La città raccoglie l’ennesimo appello di Amnesty International e si unisce al coro di coloro che chiedono l’immediata liberazione di Ahamad Djalali, il ricercatore universitario accusato di spionaggio e detenuto in Iran. Nel tardo pomeriggio di oggi, martedì 2 marzo, si è svolto un breve sit in organizzato dal gruppo novarese di Amnesty per richiedere che venga garantita la salute e la libertà di Djalali che si trova ancora nel braccio della morte.

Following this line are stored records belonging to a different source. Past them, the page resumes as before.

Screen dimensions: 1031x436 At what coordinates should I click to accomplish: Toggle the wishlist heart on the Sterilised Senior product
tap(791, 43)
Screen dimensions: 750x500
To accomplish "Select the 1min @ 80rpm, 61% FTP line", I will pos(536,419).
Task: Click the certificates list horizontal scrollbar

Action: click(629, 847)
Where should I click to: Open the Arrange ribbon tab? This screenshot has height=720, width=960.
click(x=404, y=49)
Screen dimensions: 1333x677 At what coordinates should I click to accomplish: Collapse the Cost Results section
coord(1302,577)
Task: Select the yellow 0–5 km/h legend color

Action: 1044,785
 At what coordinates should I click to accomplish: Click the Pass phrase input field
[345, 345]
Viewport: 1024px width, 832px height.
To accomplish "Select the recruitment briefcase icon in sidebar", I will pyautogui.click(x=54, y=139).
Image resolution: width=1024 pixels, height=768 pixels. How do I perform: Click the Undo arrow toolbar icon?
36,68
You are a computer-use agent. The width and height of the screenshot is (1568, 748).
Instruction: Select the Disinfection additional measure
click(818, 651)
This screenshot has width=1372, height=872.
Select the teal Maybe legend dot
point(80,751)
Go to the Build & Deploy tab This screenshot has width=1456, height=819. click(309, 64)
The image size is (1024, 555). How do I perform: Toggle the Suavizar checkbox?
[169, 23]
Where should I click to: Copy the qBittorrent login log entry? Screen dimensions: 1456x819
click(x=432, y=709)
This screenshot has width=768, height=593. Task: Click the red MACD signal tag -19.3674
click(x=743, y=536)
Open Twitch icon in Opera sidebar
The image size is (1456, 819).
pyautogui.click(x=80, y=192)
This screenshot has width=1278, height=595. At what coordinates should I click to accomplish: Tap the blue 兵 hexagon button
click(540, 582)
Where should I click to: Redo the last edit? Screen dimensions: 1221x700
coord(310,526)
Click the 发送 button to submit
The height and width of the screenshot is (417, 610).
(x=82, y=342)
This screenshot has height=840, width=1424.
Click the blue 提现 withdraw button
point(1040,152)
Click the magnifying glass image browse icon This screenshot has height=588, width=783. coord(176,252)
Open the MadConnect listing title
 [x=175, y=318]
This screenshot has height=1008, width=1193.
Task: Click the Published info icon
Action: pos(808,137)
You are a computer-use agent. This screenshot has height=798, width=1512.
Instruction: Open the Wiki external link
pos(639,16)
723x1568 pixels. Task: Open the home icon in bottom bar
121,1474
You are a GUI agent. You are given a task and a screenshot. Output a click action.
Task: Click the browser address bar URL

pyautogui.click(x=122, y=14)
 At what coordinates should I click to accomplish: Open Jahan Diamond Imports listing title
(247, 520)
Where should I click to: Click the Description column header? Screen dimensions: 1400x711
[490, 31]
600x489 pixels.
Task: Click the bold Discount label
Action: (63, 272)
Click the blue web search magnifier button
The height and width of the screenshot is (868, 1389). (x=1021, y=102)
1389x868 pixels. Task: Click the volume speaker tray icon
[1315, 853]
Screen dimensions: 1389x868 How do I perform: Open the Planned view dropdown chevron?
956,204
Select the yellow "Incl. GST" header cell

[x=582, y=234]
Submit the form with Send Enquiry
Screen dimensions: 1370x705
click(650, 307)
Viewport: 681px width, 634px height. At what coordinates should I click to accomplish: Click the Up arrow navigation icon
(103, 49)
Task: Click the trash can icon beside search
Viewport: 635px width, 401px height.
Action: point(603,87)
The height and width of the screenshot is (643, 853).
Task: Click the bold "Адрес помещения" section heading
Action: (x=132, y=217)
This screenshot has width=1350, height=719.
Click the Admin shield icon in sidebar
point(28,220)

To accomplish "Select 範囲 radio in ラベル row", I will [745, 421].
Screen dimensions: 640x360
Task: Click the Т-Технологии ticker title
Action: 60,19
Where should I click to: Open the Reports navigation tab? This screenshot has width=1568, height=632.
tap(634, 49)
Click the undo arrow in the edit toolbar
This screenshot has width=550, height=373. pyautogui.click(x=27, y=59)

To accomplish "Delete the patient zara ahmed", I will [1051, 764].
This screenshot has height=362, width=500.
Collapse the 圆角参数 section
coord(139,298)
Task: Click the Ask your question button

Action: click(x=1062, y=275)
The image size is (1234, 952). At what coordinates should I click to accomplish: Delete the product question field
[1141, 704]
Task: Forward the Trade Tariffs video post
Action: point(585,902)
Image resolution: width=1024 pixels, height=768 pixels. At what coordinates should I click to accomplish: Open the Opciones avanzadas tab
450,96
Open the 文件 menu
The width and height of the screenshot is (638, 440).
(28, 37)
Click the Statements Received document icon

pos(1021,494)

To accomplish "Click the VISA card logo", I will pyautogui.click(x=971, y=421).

Le notizie sulle sue condizioni sono carenti. L’ultima foto, che risale al 24 novembre scorso, mostrava Ahmad in precarie condizioni di salute. Al ricercatore è impedito di comunicare con l’avvocato e la famiglia e a oggi non si hanno notizie sull’esecuzione della sentenza capitale. Il sit in novarese segue la richiesta di liberazione di Amnesty International Italia, che proprio oggi si è recata presso l’ambasciata dell’Iran a Roma per manifestare (leggi qui). L’organizzazione internazionale ha chiesto di mantenere alta la mobilitazione sui social network, invitando tutti a firmare l’appello presente sul sito internet.
Anche il sindaco Alessandro Canelli ha chiesto che sulla vicenda di Ahmad non cali il silenzio: «La mobilitazione deve essere continua e costante ha detto -. Voglio personalmente ringraziare Amnesty International e il Crimedim dell’Università del Piemonte Orientale che quotidianamente lavorano perché un membro della nostra comunità venga liberato».
«Il dolore della moglie e dei figli di Ahmad è inaccettabile – ha dichiarato Luca Ragazzoni, collega del ricercatore iraniano presso l’ateneo della città -. Chiediamo l’immediato rilascio di Ahmad, o almeno che venga concesso l’intervento dei sanitari per verificarne le condizioni di salute. Questa è una situazione che va oltre il singolo individuo, si tratta della lotta per la libertà della ricerca».